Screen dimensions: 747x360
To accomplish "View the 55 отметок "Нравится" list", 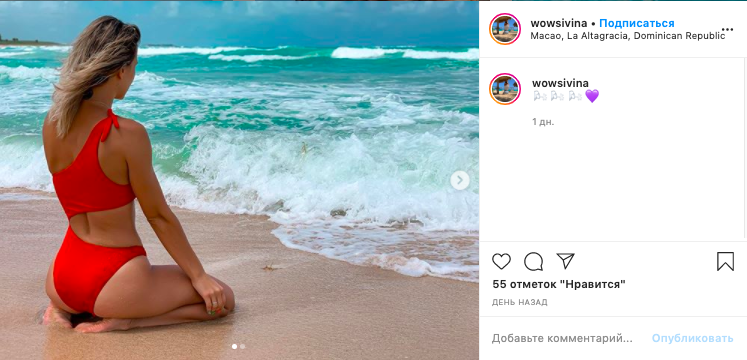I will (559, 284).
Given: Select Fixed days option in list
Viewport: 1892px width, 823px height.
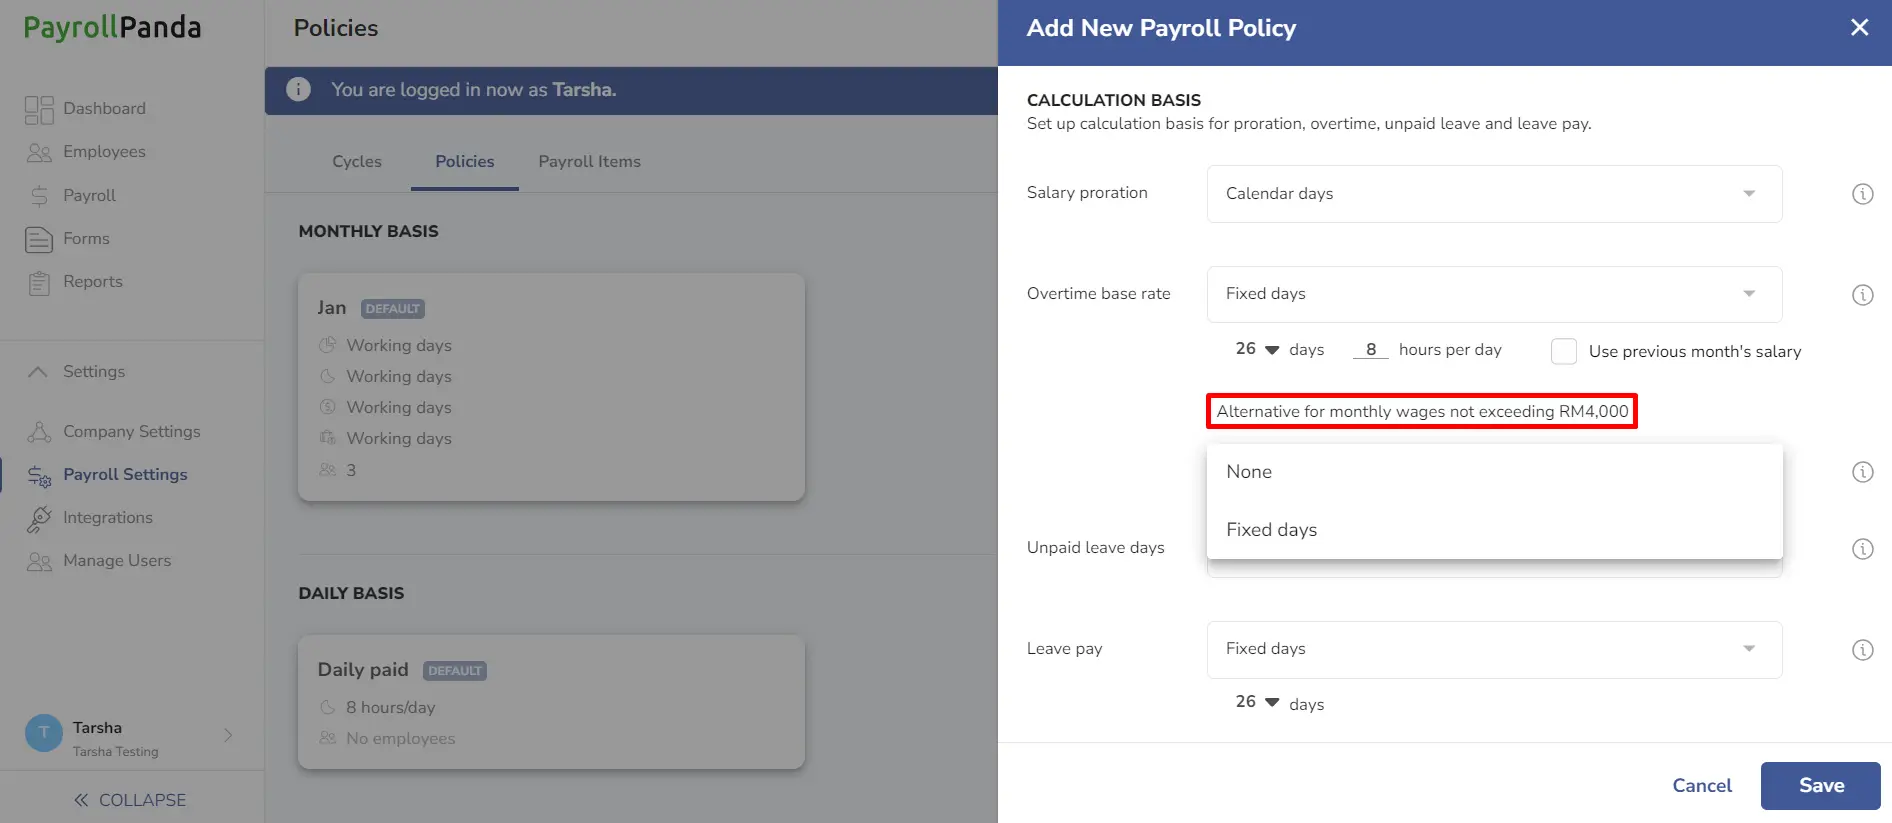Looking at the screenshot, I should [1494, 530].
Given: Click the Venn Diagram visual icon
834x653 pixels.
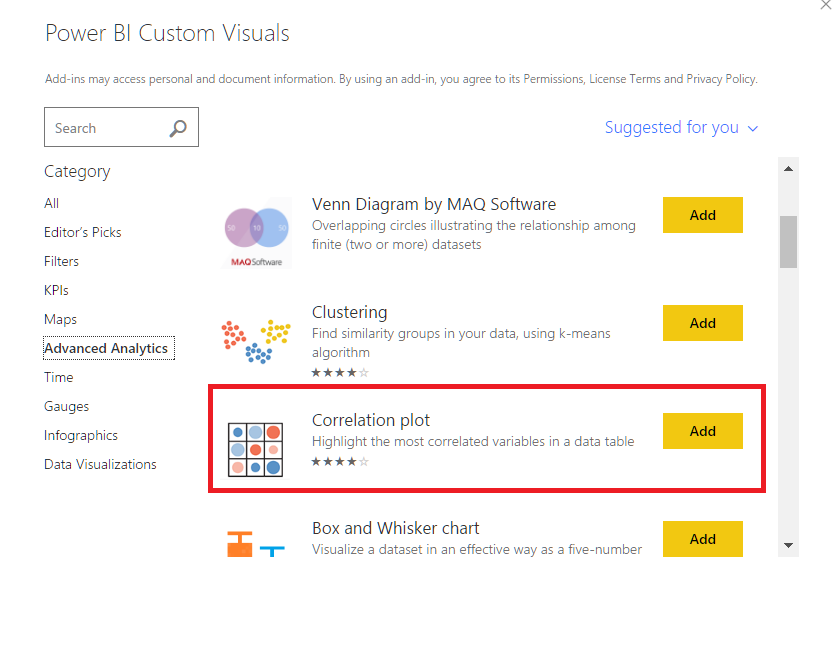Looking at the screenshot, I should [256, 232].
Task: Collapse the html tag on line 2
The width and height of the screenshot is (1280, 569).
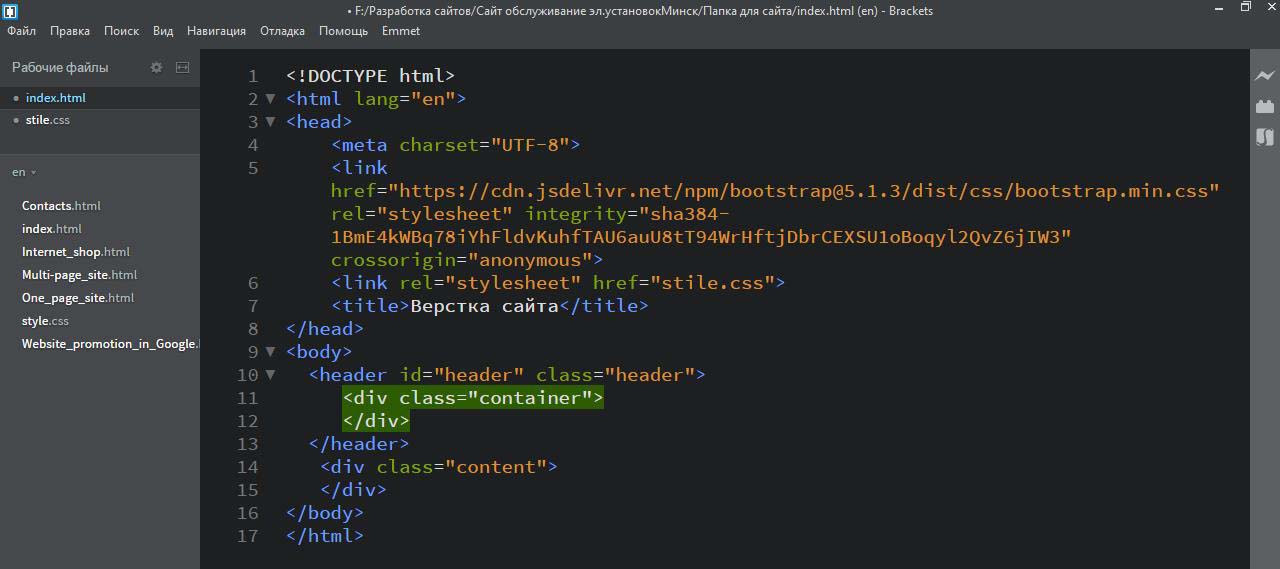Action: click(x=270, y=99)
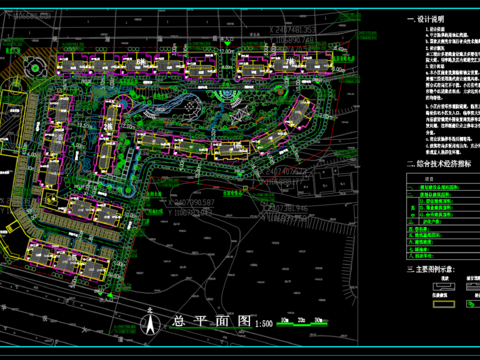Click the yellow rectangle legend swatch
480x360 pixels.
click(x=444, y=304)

------

## [Task objective]
Go through the records and pull out each line that includes the word "Given".

## [Result for this exercise]
Given: Select Fixed days option in list
Given: Click the Venn Diagram visual icon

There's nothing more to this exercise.